"Wherever we go, across the Pacific or Atlantic, we meet, not similarity so much as 'the bizarre'. Things astonish us, when we travel, that surprise nobody else"
About this Quote
Travel, Beard suggests, is less a passport stamp than a confrontation with your own assumptions. Her point isn’t that foreign places are inherently strange; it’s that strangeness is relational. What reads as “bizarre” to the visitor is simply the local default setting, the kind of ordinary no one bothers to notice until an outsider stumbles over it.
The line works because it flips the usual travel narrative. Instead of promising revelation about “them,” Beard frames travel as a diagnostic test for “us.” The astonishment is a self-report: a record of what your home culture trained you to treat as natural, inevitable, even moral. When those habits stop being shared, your mind labels the mismatch “bizarre” to defend its own normality. That single quoted word - the bizarre - reads like a warning label on the traveler’s gaze: you are about to confuse difference with absurdity.
As a historian, Beard is also writing against the comforting idea that progress, civilization, or “human nature” looks the same everywhere. Her era (early 20th century, with mass tourism expanding and American global power rising) produced plenty of confident generalizations about other societies. Beard punctures that confidence. The subtext is methodological: if you want to understand another place, start by distrusting your first reaction. Surprise is evidence, but it’s evidence about the observer’s frame, not the observed world.
It’s a tidy rebuke to cultural arrogance, delivered without sermonizing: the joke is on the traveler, and the punchline is their own shock.
The line works because it flips the usual travel narrative. Instead of promising revelation about “them,” Beard frames travel as a diagnostic test for “us.” The astonishment is a self-report: a record of what your home culture trained you to treat as natural, inevitable, even moral. When those habits stop being shared, your mind labels the mismatch “bizarre” to defend its own normality. That single quoted word - the bizarre - reads like a warning label on the traveler’s gaze: you are about to confuse difference with absurdity.

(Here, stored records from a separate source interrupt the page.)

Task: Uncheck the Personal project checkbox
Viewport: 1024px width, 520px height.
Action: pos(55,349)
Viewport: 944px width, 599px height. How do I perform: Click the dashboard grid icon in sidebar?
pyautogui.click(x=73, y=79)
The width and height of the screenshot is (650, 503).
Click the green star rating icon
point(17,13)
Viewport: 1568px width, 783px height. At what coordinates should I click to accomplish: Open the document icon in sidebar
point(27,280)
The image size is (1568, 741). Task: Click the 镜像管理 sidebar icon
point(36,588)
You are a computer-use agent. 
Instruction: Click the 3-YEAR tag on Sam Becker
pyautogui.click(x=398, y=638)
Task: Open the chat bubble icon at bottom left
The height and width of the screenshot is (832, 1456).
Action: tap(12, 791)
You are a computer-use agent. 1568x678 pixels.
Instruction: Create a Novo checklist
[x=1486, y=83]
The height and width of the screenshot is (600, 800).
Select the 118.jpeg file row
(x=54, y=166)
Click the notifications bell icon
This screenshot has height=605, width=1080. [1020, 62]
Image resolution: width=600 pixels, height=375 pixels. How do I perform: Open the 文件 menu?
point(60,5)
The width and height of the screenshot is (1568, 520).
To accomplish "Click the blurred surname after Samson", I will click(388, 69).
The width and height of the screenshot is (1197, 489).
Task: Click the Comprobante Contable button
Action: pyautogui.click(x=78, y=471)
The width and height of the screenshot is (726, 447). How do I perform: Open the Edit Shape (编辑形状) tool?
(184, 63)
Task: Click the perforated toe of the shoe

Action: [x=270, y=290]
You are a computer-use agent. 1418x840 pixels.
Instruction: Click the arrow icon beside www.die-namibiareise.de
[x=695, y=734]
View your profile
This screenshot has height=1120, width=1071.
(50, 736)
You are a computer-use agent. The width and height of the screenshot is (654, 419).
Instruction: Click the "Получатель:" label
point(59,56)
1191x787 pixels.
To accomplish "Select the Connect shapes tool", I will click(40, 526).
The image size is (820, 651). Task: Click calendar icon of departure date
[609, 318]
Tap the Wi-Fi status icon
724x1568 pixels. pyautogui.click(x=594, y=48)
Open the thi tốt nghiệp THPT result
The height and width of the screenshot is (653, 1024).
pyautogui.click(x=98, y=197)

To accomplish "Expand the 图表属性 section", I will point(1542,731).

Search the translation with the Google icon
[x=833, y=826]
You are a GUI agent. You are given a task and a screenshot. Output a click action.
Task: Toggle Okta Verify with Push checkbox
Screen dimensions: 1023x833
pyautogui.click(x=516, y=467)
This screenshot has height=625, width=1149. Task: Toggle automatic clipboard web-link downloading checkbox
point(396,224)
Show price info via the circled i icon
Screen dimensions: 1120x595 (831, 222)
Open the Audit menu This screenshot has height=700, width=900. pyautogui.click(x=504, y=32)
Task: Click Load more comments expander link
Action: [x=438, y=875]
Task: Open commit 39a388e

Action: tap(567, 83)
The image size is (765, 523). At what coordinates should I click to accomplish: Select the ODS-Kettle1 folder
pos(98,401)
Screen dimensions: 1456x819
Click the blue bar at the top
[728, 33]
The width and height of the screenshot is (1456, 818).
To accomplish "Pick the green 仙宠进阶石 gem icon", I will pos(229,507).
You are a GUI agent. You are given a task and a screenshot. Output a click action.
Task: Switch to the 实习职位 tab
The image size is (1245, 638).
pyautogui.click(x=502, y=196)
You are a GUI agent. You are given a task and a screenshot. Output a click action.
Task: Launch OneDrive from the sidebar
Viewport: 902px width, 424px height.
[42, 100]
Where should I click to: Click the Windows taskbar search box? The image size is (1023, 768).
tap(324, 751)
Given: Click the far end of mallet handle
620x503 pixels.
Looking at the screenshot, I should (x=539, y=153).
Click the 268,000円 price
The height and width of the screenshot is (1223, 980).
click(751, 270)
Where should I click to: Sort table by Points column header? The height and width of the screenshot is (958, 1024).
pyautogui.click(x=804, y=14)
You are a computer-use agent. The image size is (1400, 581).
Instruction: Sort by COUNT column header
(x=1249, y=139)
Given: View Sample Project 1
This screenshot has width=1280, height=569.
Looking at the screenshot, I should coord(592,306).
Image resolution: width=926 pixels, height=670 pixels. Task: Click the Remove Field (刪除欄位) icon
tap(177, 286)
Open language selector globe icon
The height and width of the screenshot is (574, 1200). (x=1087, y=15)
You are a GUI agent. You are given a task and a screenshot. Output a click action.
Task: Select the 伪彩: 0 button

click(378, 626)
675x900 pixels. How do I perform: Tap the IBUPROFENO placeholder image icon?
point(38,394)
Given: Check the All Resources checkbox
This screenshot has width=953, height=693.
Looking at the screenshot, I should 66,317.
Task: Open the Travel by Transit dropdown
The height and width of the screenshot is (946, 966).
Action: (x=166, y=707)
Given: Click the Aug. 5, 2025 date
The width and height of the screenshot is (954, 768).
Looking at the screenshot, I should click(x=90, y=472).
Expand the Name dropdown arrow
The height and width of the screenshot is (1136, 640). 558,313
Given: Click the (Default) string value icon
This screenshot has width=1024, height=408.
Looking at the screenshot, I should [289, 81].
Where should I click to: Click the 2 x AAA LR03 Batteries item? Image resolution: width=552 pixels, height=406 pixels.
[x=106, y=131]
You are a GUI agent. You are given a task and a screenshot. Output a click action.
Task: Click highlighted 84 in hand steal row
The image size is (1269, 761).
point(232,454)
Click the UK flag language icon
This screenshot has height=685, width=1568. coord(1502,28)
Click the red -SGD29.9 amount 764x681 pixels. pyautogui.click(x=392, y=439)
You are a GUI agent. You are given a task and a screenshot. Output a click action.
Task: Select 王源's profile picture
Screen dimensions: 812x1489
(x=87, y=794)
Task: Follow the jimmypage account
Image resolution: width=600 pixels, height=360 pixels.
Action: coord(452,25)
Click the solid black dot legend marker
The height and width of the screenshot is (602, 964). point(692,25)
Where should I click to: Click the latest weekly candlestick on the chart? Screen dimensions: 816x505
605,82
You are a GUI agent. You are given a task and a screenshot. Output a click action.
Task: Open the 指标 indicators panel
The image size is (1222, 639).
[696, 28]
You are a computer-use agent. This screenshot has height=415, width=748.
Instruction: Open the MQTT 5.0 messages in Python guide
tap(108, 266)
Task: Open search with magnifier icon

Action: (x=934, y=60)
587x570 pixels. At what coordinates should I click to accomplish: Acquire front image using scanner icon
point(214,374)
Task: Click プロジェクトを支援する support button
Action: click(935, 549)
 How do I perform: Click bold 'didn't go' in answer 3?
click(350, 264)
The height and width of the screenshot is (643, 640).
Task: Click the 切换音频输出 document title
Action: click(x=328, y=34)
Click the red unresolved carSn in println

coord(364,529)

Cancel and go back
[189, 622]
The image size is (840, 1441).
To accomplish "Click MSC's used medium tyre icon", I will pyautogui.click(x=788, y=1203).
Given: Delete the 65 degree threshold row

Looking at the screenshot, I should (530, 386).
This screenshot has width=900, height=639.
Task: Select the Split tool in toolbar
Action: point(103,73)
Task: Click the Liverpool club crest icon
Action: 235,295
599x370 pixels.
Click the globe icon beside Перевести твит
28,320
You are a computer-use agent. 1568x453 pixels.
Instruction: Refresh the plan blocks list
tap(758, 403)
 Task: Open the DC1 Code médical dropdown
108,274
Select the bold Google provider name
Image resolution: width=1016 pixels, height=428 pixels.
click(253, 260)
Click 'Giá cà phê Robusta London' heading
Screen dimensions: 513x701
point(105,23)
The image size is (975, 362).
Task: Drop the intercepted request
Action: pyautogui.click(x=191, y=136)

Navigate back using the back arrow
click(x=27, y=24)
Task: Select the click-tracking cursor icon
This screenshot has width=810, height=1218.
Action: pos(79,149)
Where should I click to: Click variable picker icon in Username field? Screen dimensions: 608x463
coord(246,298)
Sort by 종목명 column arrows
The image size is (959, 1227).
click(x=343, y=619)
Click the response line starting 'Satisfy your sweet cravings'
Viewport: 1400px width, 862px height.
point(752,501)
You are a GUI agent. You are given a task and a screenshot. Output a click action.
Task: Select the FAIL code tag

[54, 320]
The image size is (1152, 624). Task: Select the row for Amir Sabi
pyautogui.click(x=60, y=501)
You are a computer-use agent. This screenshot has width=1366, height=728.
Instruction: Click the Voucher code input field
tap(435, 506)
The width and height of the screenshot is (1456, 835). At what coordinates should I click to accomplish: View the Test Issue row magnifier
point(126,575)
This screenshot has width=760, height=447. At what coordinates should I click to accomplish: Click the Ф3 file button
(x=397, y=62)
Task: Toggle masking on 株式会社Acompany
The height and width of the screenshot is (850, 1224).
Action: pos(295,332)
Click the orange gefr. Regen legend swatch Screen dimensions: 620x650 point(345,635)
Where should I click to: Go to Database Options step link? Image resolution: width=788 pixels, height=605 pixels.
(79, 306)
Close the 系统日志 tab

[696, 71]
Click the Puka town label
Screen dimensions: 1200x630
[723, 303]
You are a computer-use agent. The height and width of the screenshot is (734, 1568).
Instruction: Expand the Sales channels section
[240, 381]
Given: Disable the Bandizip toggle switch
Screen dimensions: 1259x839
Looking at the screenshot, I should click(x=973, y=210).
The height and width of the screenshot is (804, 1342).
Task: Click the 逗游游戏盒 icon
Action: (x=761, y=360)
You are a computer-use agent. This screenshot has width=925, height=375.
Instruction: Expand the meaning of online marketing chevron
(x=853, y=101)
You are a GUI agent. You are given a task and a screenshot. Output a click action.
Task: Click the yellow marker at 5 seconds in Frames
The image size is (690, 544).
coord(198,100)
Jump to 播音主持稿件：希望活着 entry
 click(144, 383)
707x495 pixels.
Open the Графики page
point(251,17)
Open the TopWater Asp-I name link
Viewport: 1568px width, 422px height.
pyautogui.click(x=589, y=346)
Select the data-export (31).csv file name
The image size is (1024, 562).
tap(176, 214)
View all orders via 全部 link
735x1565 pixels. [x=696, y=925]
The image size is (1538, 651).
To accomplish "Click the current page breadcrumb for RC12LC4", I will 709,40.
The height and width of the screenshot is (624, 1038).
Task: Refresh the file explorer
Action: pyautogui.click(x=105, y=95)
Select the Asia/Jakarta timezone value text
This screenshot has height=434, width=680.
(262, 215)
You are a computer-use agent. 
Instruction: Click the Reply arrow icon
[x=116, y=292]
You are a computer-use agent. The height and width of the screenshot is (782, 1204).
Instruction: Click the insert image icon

As a historian, Beard is also writing against the comforting idea that progress, civilization, or “human nature” looks the same everywhere. Her era (early 20th century, with mass tourism expanding and American global power rising) produced plenty of confident generalizations about other societies. Beard punctures that confidence. The subtext is methodological: if you want to understand another place, start by distrusting your first reaction. Surprise is evidence, but it’s evidence about the observer’s frame, not the observed world.
It’s a tidy rebuke to cultural arrogance, delivered without sermonizing: the joke is on the traveler, and the punchline is their own shock.